L’Empire romain ne le dédaigne pas. Au contraire, la meilleure preuve encore bien visible, et par ailleurs intacte, est le Panthéon, bâti au cœur de Rome. Vitruve, le grand architecte de cette époque, loue l’utilisation bénéfique du béton qui, allié au sable volcanique de Pouzzoles, en fait un liant particulièrement résistant à la forte humidité.

Il est à noter que certains chercheurs attribuent dorénavant au savoir-faire romain de grandes vertus écologiques puisqu’il réduit considérablement l’empreinte carbone du béton évalué aujourd’hui à 8 % des émissions mondiales. D’ailleurs, certains ciments actuels font encore référence à la méthode romaine en leur attribuant l’appellation «pouzzolane».

Les Temps Modernes

Il faut ensuite remonter au XVIIIe siècle pour avoir de nouvelles connaissances sur le béton, notamment grâce à l’ingénieur anglais John Smeaton. Il relève l’importance de l’argile dans l’hydraulicité de certains calcaires, autrement dit la capacité de la chaux à faire prise dans l’eau.
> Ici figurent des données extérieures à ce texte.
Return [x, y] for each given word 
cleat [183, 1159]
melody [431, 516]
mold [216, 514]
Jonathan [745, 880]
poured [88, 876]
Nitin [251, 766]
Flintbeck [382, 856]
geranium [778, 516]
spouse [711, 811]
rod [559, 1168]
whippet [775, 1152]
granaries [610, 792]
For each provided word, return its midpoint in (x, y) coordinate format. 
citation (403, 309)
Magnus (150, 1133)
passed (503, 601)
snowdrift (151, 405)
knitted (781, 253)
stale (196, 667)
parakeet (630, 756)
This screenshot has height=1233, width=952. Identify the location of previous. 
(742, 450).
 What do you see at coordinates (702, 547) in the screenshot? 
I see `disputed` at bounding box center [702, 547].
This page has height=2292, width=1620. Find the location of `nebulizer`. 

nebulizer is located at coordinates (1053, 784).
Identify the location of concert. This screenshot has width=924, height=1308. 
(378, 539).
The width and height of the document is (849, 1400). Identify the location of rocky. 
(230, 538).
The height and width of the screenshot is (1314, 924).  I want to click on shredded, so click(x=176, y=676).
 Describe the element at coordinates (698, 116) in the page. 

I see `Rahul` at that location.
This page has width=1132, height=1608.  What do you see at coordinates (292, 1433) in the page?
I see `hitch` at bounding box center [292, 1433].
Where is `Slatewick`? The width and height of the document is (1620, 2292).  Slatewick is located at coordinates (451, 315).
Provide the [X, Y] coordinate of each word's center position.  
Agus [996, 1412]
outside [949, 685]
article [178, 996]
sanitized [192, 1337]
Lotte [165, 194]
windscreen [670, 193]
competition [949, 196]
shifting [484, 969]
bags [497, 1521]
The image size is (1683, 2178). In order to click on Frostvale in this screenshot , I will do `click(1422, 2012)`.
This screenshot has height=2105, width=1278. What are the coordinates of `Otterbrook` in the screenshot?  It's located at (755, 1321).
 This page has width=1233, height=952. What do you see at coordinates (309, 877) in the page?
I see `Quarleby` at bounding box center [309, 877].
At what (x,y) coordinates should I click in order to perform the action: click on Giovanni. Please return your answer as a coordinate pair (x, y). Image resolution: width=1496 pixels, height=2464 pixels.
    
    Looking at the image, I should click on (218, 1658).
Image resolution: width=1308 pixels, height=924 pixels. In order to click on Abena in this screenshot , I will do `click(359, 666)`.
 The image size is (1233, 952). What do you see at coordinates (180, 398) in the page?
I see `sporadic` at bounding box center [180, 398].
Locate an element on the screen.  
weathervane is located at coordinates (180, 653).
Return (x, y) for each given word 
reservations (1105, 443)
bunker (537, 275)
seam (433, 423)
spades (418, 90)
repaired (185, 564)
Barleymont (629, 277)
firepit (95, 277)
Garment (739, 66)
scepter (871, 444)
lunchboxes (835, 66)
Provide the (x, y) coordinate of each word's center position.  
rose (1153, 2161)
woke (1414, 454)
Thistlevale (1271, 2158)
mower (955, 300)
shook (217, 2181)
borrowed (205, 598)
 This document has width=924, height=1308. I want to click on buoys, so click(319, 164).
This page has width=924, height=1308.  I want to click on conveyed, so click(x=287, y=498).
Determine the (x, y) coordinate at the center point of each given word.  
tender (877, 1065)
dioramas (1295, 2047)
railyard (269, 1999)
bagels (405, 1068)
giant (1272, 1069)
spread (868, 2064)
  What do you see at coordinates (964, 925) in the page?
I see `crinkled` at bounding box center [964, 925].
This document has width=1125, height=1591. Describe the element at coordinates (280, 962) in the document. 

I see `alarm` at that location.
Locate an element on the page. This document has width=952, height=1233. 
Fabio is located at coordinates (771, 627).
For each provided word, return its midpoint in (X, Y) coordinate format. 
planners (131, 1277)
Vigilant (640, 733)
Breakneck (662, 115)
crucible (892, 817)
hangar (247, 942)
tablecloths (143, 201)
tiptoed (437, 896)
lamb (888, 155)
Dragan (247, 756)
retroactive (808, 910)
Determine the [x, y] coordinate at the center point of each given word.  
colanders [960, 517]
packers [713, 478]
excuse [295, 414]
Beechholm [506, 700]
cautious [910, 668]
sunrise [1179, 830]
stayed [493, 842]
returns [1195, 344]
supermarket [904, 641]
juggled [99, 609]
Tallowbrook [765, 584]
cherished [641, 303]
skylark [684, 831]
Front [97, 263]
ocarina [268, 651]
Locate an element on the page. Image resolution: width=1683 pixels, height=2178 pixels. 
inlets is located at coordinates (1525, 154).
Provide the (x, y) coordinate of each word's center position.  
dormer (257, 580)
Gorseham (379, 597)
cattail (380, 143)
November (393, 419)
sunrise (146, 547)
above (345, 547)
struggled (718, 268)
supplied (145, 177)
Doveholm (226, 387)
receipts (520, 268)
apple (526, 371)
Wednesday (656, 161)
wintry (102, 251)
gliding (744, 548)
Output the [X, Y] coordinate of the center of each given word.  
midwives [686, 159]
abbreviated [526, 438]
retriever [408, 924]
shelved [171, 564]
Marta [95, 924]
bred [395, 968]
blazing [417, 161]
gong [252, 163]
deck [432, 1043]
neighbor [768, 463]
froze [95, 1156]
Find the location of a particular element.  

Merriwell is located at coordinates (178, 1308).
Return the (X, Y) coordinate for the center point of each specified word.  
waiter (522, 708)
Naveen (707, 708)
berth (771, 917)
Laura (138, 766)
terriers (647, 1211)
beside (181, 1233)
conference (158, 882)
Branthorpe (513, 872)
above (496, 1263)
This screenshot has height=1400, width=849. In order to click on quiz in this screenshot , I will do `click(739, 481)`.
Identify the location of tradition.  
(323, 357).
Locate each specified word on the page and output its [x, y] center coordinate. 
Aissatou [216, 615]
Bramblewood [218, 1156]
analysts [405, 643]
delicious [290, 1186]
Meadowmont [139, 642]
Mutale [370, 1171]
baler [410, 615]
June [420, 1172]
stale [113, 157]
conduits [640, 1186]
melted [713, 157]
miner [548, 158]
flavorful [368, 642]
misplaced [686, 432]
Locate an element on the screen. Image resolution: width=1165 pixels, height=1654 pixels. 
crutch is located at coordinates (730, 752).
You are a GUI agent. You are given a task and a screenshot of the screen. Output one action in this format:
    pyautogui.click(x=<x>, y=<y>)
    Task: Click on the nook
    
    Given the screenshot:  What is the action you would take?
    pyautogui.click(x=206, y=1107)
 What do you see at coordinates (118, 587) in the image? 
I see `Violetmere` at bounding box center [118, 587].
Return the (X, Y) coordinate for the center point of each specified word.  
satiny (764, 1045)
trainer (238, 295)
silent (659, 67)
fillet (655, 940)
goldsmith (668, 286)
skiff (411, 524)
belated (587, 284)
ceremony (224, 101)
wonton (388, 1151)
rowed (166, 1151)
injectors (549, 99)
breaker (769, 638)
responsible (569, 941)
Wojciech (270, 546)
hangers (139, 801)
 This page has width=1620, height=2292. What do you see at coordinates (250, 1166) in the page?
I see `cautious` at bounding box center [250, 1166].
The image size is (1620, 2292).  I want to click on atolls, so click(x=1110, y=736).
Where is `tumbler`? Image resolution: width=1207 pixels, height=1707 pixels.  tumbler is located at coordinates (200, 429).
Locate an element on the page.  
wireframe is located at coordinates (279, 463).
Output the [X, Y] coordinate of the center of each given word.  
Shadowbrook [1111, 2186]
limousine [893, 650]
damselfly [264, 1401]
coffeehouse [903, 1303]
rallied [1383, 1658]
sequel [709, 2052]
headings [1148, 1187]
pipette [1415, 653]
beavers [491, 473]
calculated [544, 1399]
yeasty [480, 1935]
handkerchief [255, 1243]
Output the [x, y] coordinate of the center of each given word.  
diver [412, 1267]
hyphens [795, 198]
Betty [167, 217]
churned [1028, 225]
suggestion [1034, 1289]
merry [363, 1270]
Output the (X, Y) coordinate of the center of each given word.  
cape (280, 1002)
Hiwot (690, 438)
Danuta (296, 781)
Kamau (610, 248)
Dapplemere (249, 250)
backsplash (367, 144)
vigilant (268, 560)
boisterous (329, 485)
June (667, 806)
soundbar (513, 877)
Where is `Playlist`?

Quelques années plus tard, alors qu’un savant français établit que les pouzzolanes françaises affichent les mêmes qualités que les italiennes, un pasteur anglican découvre les grandes propriétés des roches naturelles qu’il étudie sur l’Île de Sheppey. Ses études marquent le départ historique de l’industrie du ciment naturel.

Louis Vicat, ingénieur français formé à la dure École nationale des Ponts et Chaussées, peut revendiquer la fabrication du premier ciment artificiel à travers des chaux hydrauliques dont il détermine avec précision le dosage et les composants. Étonnamment, il ne dépose pas le brevet, laissant ce soin, sous le nom de ciment de Portland, à un industriel, Joseph Aspdin, qui en retire alors tous les bénéfices financiers. Mais c’est Vicat aidé de son fils qui construit le pont du Jardin des plantes à Grenoble, première construction au monde totalement en béton.

Enfin en 1908, Jules Bied fait la découverte majeure du ciment fondu à base de calcaire et de bauxite. Cet ingénieur n’est ni plus, ni moins le directeur de la société Pavin de… Lafarge, aujourd’hui multinationale française aux nombreuses ramifications. Autre étape dans l’évolution de ce matériau, celle du béton armé, c’est-à-dire coulé dans des armatures métalliques. Les premières applications sont relevées en Angleterre et aux États-Unis avant de conquérir la France et l’Allemagne.

Revers de la médaille

La fabrication du béton est responsable d’importantes émissions de gaz à effet de serre et est catastrophique pour les milieux naturels, notamment par le prélèvement d’importantes quantités de sable détruisant les écosystèmes de nombreuses plages. La solution viendra sans doute du béton de terre qui se ramasse en abondance sans destructions notables. Il devrait pouvoir assurer l’autosuffisance de certains pays, trop souvent victimes de la mondialisation et des multinationales qu’elle génère.